Congratulations.Grandbabies are so sweet and ya get to spoil em and send em home.


----------



## Steve M1911A1 (Feb 6, 2008)

chessail77 said:


> Try to not be so damn argumentative when you return....have a safe trip.....JJ


Argumentative? Me?

Now, just who the heck are you callin' argumentative?
Wanna step outside, buddy?
Huh?

With apologies, JJ, I tend to argue when I read non-factual material or misdirection.
Otherwise, Jean says, I'm very cool-headed.

See you on the 7th.


----------



## 45 (May 16, 2012)

Hey contgrats to you & your family have a safe trip & give that baby plenty kisses see you back on the 7th :smt007:goofy::smt049


----------



## Baldy (Jun 21, 2006)

Have a safe trip Steve and give that new baby a hug from all of us at the swamp... :smt1099


----------



## SteveC (Apr 27, 2012)

Congratulations.
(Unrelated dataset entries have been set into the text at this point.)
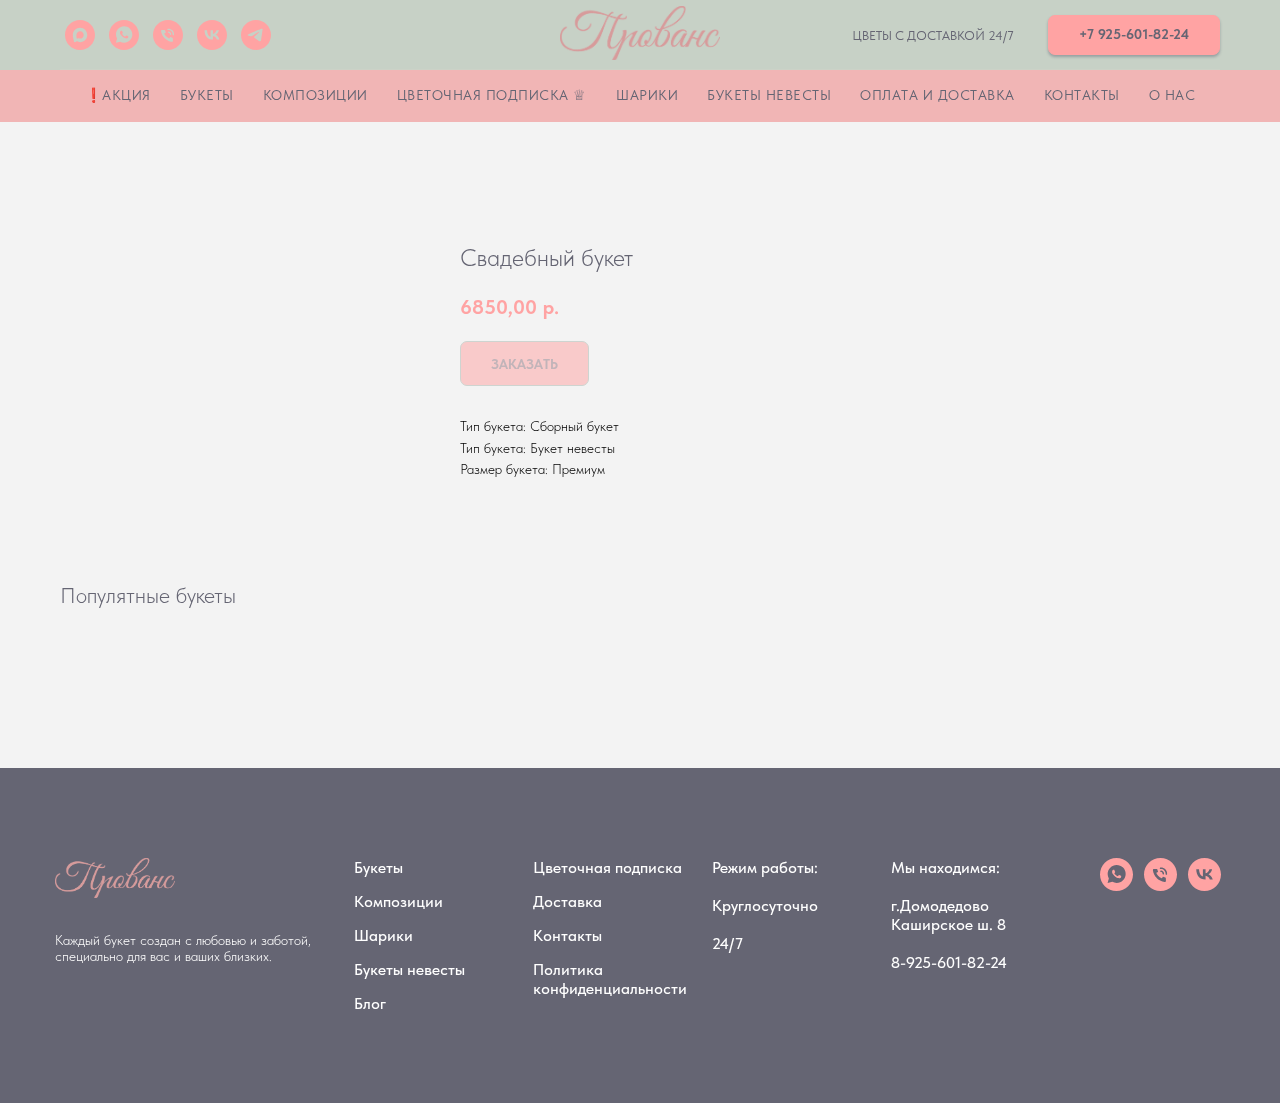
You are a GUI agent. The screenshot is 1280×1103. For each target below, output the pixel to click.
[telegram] (256, 35)
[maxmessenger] (80, 35)
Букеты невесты (769, 95)
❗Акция (118, 95)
My 3yo granddaughter is the light of my life. Revel in it and tell us all about it when you get back.


----------



## rex (Jan 27, 2012)

Congrats and have a safe trip.Don't forget to spoil her too.


----------



## MoMan (Dec 27, 2010)

Congrats!! Being a GrandPa is something very, very special!! I know our Grandson really lights us up when he is around (almost 5 y/o)!!
Enjoy your time away!!


----------



## DJ Niner (Oct 3, 2006)

Enjoy your trip and the new addition to the family!


----------



## Steve M1911A1 (Feb 6, 2008)

We're back!

The trip was comfortable, the hotel was kinky (in a good sense), and the new granddaughter was gorgeous.

I've posted a photo nearby.


----------



## skullfr (Jun 19, 2012)

glad to see ya and congrats granpa


----------